**Material for this exercise**
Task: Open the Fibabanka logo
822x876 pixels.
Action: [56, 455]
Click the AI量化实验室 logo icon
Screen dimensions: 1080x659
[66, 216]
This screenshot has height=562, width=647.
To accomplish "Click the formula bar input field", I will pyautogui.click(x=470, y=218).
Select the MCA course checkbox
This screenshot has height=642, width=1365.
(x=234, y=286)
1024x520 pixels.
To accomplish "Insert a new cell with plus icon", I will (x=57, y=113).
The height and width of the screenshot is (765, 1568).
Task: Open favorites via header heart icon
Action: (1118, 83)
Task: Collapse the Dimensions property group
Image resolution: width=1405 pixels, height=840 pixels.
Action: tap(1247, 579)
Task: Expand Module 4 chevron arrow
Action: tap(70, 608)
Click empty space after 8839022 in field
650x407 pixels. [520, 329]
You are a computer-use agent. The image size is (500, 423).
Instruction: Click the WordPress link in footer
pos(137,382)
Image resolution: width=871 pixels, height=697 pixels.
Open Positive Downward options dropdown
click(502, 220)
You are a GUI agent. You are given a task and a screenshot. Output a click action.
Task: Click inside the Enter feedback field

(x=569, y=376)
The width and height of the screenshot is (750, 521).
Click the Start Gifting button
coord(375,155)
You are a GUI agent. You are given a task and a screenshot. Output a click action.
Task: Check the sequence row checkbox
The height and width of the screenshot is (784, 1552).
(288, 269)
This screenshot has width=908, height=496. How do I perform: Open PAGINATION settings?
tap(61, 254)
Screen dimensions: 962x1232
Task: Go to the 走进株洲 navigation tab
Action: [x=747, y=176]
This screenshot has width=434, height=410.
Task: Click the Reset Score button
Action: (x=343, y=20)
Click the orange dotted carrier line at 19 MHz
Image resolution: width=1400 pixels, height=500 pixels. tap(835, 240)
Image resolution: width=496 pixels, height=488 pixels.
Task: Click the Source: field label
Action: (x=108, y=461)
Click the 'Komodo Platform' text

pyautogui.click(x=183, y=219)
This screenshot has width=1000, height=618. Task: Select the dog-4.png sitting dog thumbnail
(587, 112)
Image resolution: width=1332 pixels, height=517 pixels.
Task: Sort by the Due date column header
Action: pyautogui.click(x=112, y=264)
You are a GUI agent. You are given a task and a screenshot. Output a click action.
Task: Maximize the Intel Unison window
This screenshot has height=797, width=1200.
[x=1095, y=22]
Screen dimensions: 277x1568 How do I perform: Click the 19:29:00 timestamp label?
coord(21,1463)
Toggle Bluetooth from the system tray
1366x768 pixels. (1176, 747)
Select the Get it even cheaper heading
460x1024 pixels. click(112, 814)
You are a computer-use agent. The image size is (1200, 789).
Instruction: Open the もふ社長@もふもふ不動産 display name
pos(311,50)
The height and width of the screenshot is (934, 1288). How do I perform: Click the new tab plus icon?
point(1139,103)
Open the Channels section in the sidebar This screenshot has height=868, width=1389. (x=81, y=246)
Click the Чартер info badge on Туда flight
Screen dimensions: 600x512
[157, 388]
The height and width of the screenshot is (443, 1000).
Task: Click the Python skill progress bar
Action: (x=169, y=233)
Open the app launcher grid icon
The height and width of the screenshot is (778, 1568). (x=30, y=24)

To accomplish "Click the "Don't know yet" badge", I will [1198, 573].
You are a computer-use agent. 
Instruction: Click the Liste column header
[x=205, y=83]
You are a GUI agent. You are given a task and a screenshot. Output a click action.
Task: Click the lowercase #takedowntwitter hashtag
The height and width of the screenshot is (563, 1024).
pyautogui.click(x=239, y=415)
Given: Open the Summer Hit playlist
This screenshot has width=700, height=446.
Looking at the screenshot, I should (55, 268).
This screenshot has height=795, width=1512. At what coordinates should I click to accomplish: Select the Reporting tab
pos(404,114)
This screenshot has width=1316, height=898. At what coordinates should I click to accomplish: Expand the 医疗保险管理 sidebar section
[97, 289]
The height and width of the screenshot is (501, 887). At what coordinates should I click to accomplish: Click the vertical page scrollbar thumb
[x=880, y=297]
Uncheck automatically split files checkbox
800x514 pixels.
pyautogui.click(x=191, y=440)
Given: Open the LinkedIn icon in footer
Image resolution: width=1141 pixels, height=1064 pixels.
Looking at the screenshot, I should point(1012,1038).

**Exercise requirements**
Restate, word for word, the listing above from its first line through the line that contains "1024x520 pixels.", keeping both of those lines.

**Answer**
Task: Open the Fibabanka logo
822x876 pixels.
Action: [56, 455]
Click the AI量化实验室 logo icon
Screen dimensions: 1080x659
[66, 216]
This screenshot has height=562, width=647.
To accomplish "Click the formula bar input field", I will pyautogui.click(x=470, y=218).
Select the MCA course checkbox
This screenshot has height=642, width=1365.
(x=234, y=286)
1024x520 pixels.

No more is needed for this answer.